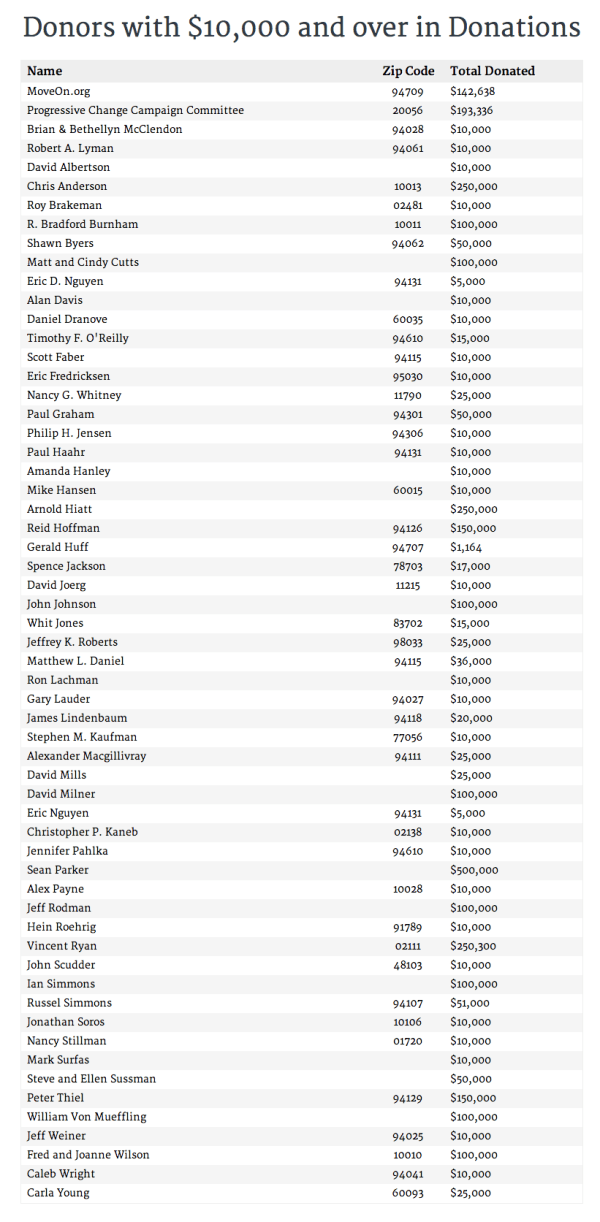600x1222 pixels.
Task: Select Progressive Change Campaign Committee row name
Action: [135, 110]
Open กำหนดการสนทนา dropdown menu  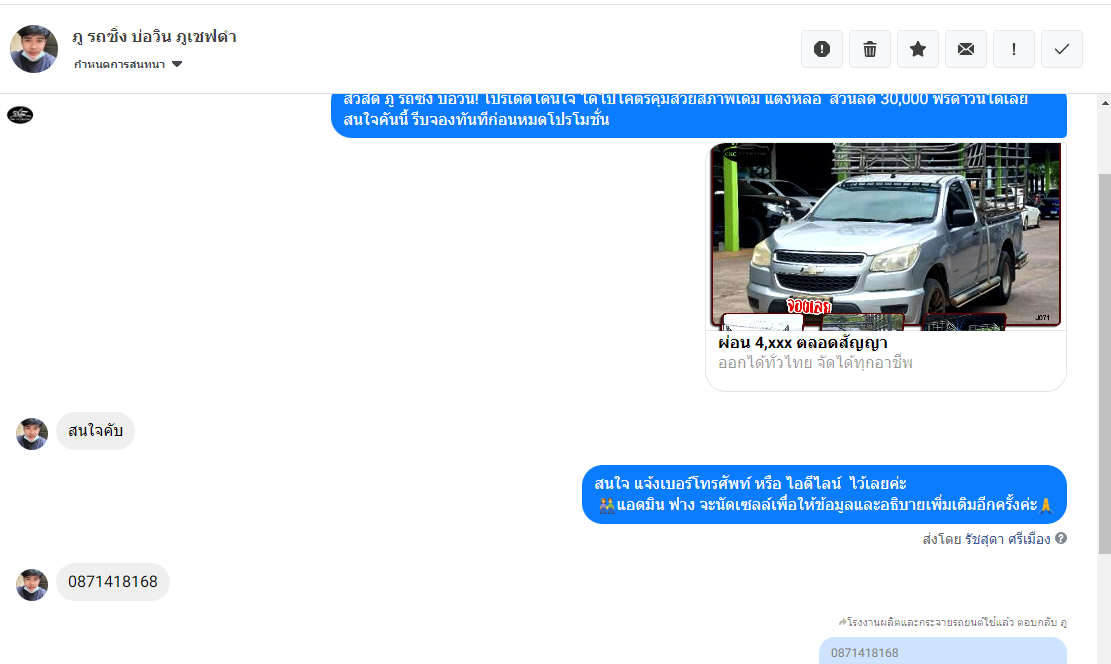120,65
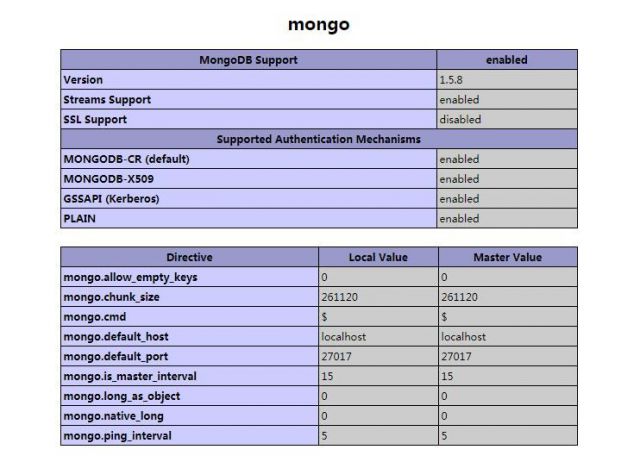This screenshot has height=462, width=640.
Task: Select the MONGODB-X509 enabled value
Action: pos(460,179)
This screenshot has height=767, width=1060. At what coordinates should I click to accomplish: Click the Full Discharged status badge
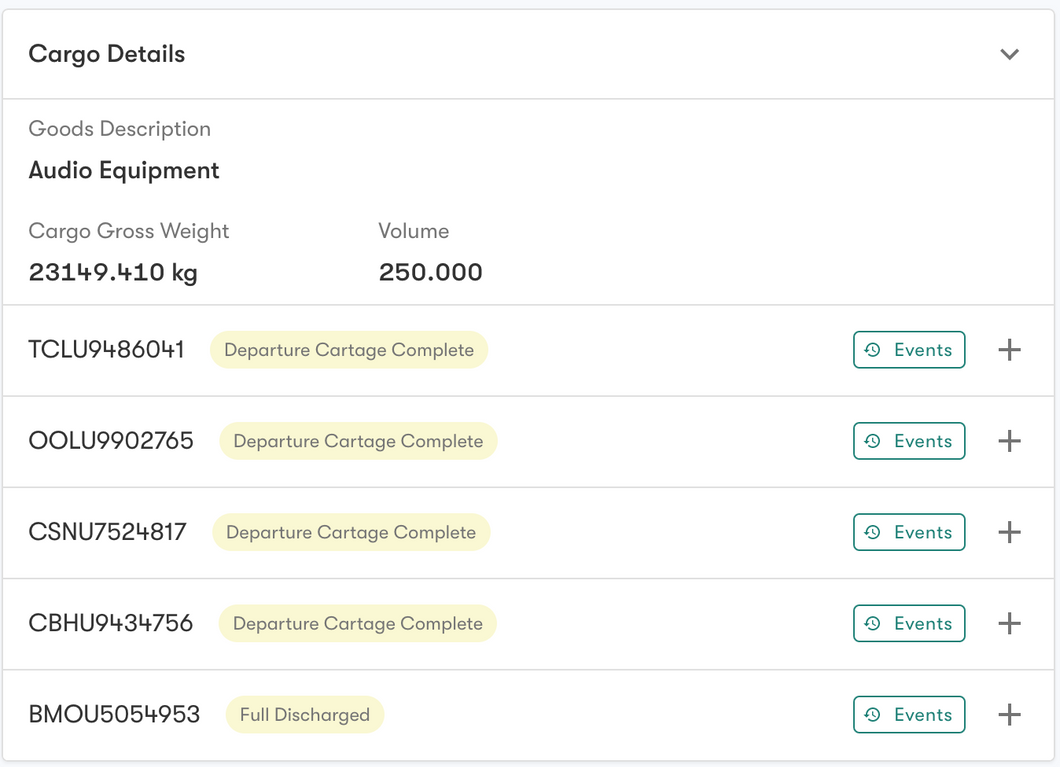pos(305,715)
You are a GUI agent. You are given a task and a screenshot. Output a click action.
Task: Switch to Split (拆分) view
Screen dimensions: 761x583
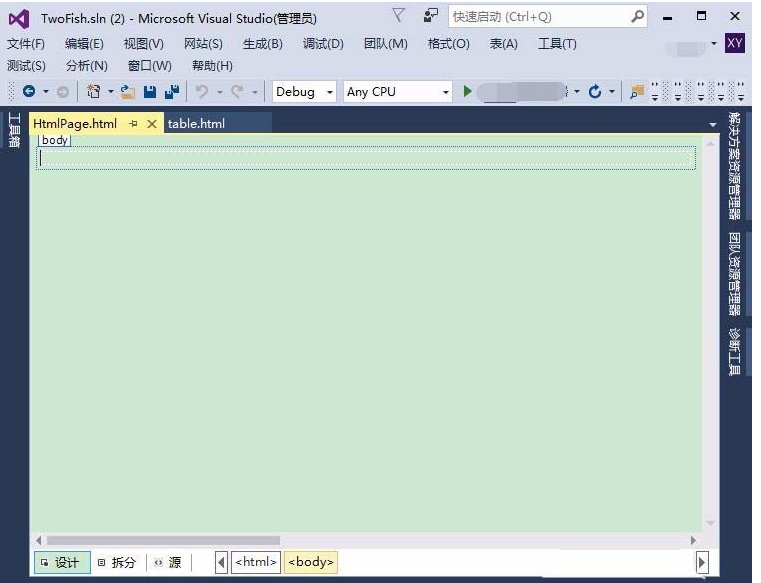[x=117, y=562]
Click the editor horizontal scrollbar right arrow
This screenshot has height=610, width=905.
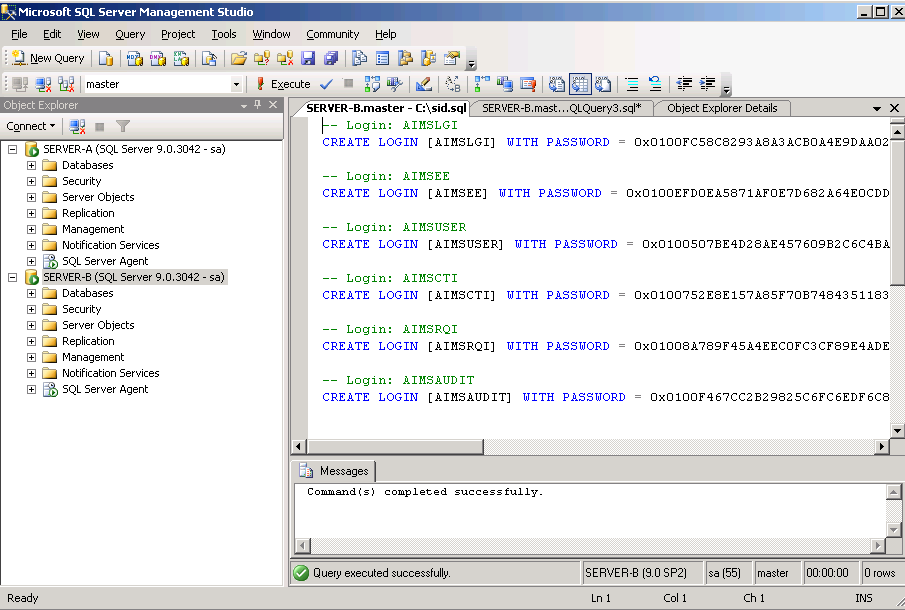(x=881, y=446)
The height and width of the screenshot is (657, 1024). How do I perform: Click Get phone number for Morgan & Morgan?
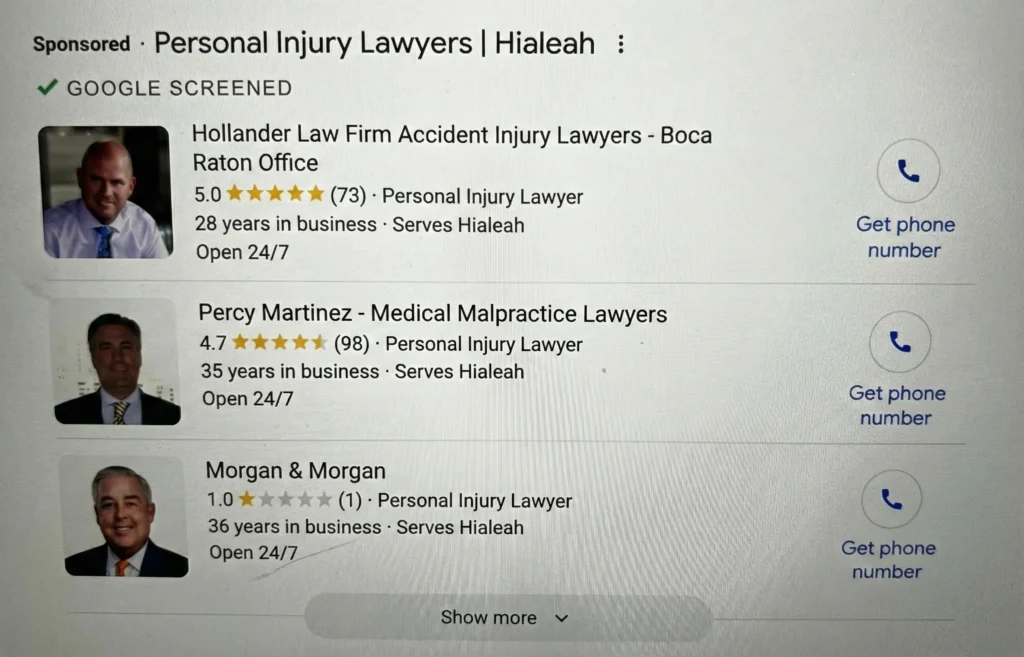tap(888, 560)
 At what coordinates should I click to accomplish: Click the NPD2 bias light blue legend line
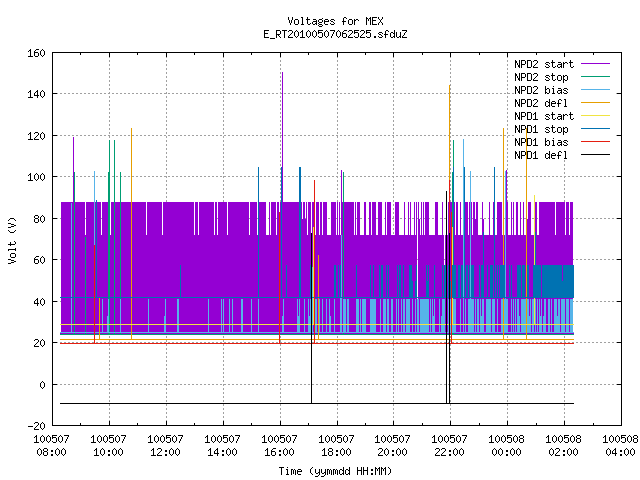click(595, 90)
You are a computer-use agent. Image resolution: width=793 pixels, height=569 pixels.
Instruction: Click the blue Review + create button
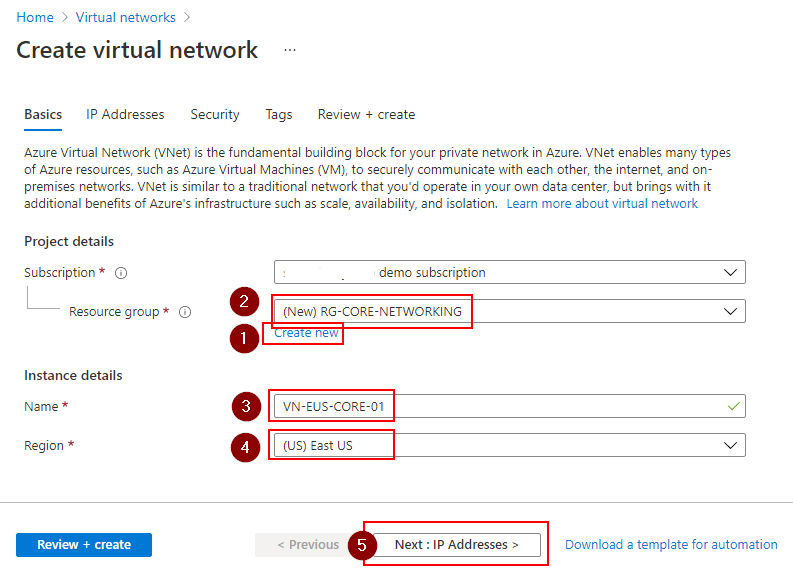[x=84, y=545]
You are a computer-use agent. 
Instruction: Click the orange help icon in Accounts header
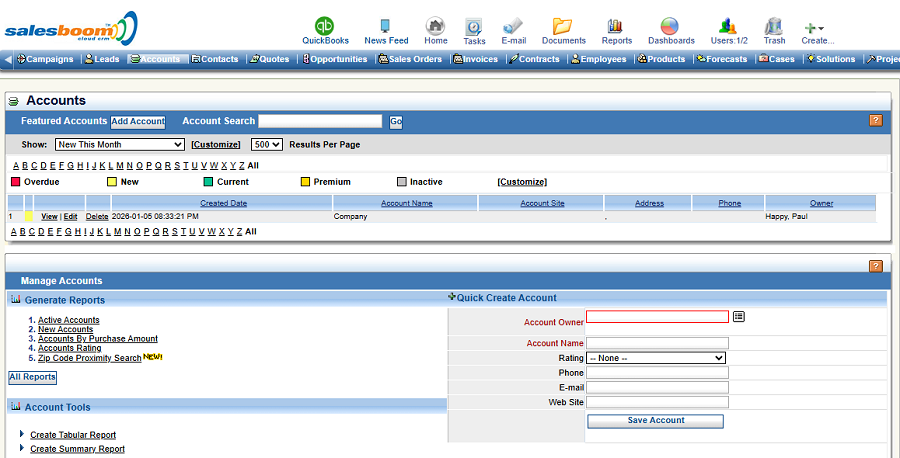875,121
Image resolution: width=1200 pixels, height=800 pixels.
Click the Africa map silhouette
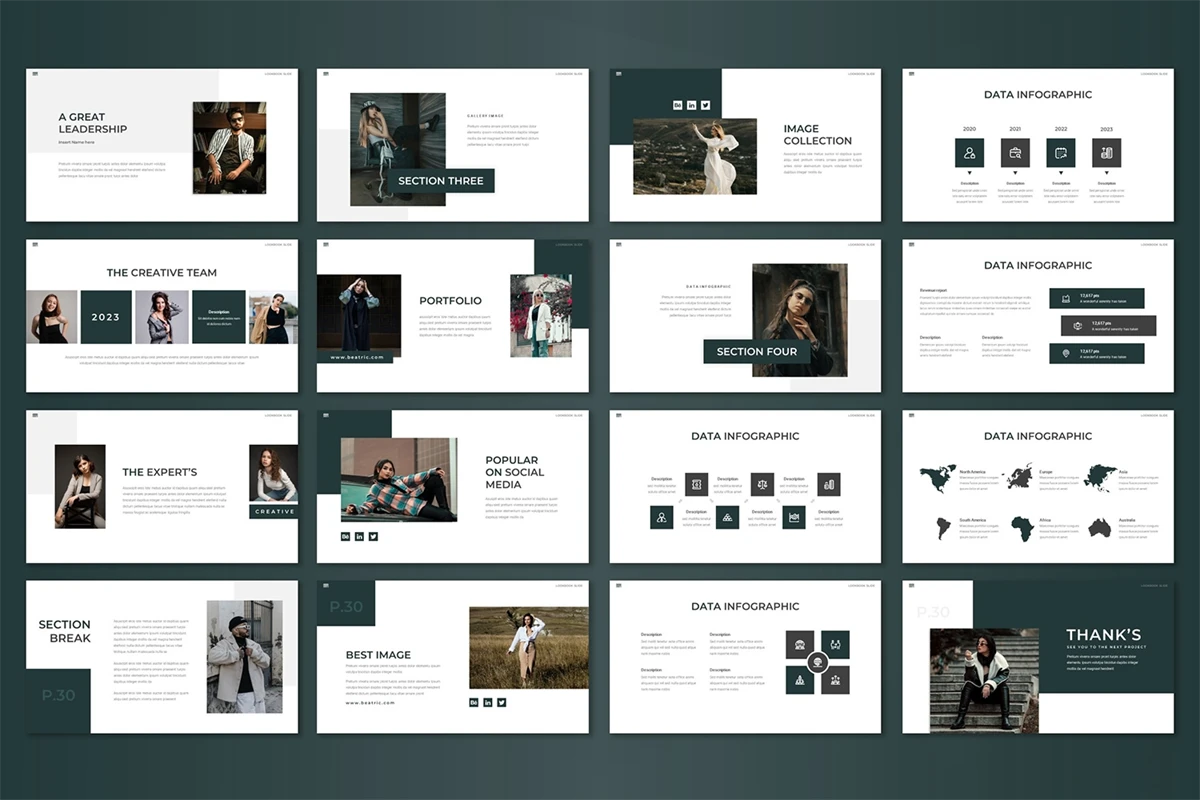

■ Exercise aim: Where the line holding "Instruction: Click the blue" appears, start copying, and continue exactly through the last line of the listing, both ends included, skipping the pictures.

■ Solution below:
Instruction: Click the blue Review + create button
[x=84, y=545]
You are a computer-use agent. 
Instruction: Click the orange help icon in Accounts header
875,121
Image resolution: width=1200 pixels, height=800 pixels.
Click the Africa map silhouette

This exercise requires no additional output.